Windows Server Monitoring using Prometheus and WMI Exporter

Guys who are working as a DevOps engineer or a Site Reliability Engineer should aware of various techniques to monitor their Windows servers. If you are familiar with such tasks then you can easily solve your windows server down issues.

You may get some random doubts whenever your serves go down like Is it due to the high CPU usage on one of the processes? Is the RAM used too much on my Windows server? or Is the server having some memory issues?

To clarify all these queries today we have come up with a new interesting tutorial ie., Windows Server Monitoring using Prometheus and WMI Exporter.

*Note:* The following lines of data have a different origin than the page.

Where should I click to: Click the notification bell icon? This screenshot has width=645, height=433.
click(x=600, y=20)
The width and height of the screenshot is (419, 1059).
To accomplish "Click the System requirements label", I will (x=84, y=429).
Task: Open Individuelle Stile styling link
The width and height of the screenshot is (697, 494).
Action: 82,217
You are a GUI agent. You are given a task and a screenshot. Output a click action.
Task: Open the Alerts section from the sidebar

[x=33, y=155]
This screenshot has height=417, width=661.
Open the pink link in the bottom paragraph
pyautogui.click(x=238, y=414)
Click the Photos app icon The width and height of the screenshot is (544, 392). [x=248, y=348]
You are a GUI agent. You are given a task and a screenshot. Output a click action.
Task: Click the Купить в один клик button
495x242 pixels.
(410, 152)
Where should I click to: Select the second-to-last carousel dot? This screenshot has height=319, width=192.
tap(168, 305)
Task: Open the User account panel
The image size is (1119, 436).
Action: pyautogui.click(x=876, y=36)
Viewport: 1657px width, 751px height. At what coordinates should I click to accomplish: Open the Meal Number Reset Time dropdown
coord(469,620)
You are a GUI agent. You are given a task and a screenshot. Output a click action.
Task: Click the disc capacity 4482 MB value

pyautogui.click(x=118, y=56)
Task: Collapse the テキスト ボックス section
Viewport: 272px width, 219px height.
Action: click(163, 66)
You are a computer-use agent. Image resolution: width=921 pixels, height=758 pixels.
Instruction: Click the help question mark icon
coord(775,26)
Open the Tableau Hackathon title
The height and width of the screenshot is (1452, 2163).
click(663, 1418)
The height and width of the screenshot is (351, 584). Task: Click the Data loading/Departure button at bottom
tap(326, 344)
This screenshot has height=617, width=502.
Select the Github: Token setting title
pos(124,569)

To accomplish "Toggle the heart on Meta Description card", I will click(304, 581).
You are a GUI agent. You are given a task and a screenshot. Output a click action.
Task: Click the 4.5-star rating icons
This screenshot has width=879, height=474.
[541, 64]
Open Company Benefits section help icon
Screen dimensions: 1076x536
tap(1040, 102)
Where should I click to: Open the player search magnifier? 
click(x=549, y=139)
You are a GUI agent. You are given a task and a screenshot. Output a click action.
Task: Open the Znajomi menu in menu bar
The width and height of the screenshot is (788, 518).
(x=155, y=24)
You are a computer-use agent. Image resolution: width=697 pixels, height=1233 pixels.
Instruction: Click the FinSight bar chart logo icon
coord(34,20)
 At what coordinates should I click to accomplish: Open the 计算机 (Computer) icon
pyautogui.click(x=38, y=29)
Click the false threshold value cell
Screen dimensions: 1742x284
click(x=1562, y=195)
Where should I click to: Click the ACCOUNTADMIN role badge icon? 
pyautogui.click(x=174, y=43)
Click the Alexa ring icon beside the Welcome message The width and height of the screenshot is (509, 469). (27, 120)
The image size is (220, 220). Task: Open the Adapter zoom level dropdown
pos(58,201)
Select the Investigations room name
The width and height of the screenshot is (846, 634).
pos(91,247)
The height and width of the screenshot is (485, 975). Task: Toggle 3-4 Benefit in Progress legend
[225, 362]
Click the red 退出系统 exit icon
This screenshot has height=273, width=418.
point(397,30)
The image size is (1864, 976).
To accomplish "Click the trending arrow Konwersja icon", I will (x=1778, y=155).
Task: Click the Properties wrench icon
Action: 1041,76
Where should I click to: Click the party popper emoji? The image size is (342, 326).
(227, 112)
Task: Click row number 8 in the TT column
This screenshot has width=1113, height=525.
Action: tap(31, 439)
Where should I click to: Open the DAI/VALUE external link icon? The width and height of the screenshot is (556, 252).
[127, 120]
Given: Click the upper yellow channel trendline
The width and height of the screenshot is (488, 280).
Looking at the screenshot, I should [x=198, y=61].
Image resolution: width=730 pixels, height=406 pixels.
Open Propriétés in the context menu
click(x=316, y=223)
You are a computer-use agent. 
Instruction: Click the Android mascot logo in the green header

If you are not having an overview of Prometheus Monitoring, check out this Definitive Guide by clicking on the link and start learning about the monitoring of windows servers with Prometheus and WMI Exporter.

Are you ready to monitor your Windows Servers? If yes, then go through these direct links for quick access to the main concept of this tutorial.

What is WMI Exporter?

WMI Exporter is an exporter utilized for windows servers to collects metrics like CPU usage, memory, and Disk usage.

It is open-source which can be installed on Windows servers using the .msi installer


If you want to follow this tutorial, then you require the following stuff:

  • One Linux server set up
  • Prometheus 2.x installed on your server, including the Prometheus Web UI.
  • Check out your Prometheus version by running the Prometheus -version command. The output comprises your Prometheus version as well as build information.

Windows Server Monitoring Architecture

Before installing the WMI exporter, let’s have a quick look at what our final architecture looks like.

As a reminder, Prometheus is constantly scraping targets.

Targets are nodes that are exposing metrics on a given URL, accessible by Prometheus.

Such targets are equipped with “exporters”: exporters are binaries running on a target and responsible for getting and aggregating metrics about the host itself.

If you were to monitor a Linux system, you would run a “Node Exporter“, which would be responsible for gathering metrics about the CPU usage or the disk I/O currently in use.

For Windows hosts, you are going to use the WMI exporter.

The WMI exporter will run as a Windows service and it will be responsible for gathering metrics about your system.

In short, here is the final architecture that you are going to build.


Installing Prometheus

The complete Prometheus installation for Linux was already covered in one of our previous articles. Check out our Prometheus tutorials main page or else click on this direct link How To Install Prometheus with Docker on Ubuntu 18.04

Ensure to read it extensively to have your Prometheus instance up and running.

To verify it, head over to http://localhost:9090 (9090 being the default Prometheus port).

You should see a Web Interface similar to this one.

If this is the case, it means that your Prometheus installation was successful.



Now that your Prometheus is running, let’s install the WMI exporter on your Windows Server.

Installing the WMI Exporter

The WMI exporter is an awesome exporter for Windows Servers.

It will export metrics such as CPU usage, memory, and disk I/O usage.

The WMI exporter can also be used to monitor IIS sites and applications, the network interfaces, the services, and even the local temperature!

If you want a complete look at everything that the WMI exporter offers, have a look at all the collectors available.

In order to install the WMI exporter, head over to the WMI releases page on GitHub.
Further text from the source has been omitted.